Beware of GNU-ARM compiler for Cortex-M0/M0+/M1

The popular GNU-ARM toolset has had long-known issues for the Cortex-M0/M0+/M1 (ARMv6-M architecture). Specifically, people have reported very inefficient code generated, see "Cortex M0/M0+/M1/M23 BAD Optimisation in GCC" https://embdev.net/topic/426508 .

But while so far people reported only inefficient code, I would like to make people aware of *incorrect* code generated by GNU-ARM for Cortex-M0/M0+.

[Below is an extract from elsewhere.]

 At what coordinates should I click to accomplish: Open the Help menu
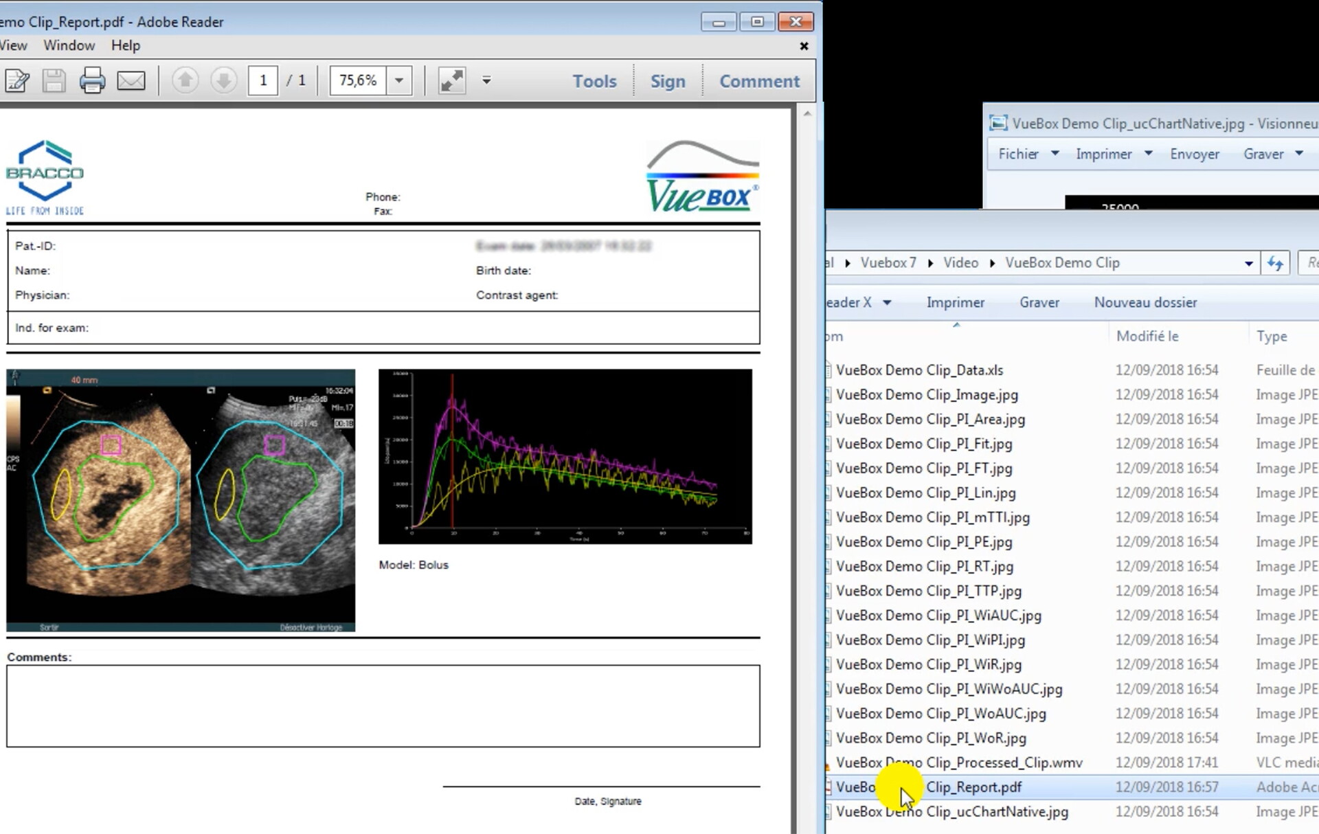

The issue was detected with interrupt disabling and has been documented in a bug report for the QP framework, see https://sourceforge.net/p/qpc/bugs/184/ . The experiments performed with the latest available GUN-ARM (GNU Tools for ARM Embedded Processors 6-2017-q2-update, 6.3.1 20170620 release) clearly show incorrect code generated at optimization level -O, while the same code compiled at -O2 level seemed to be correct.

Please be careful with GNU-ARM for ARMv6-M architecture and preferably avoid using it for these CPUs as long as the issue remains unresolved.

Miro Samek
state-machine.com

Reply by Dave Nadler ●October 10, 20172017-10-10

Thanks Miro for bringing this to our attention...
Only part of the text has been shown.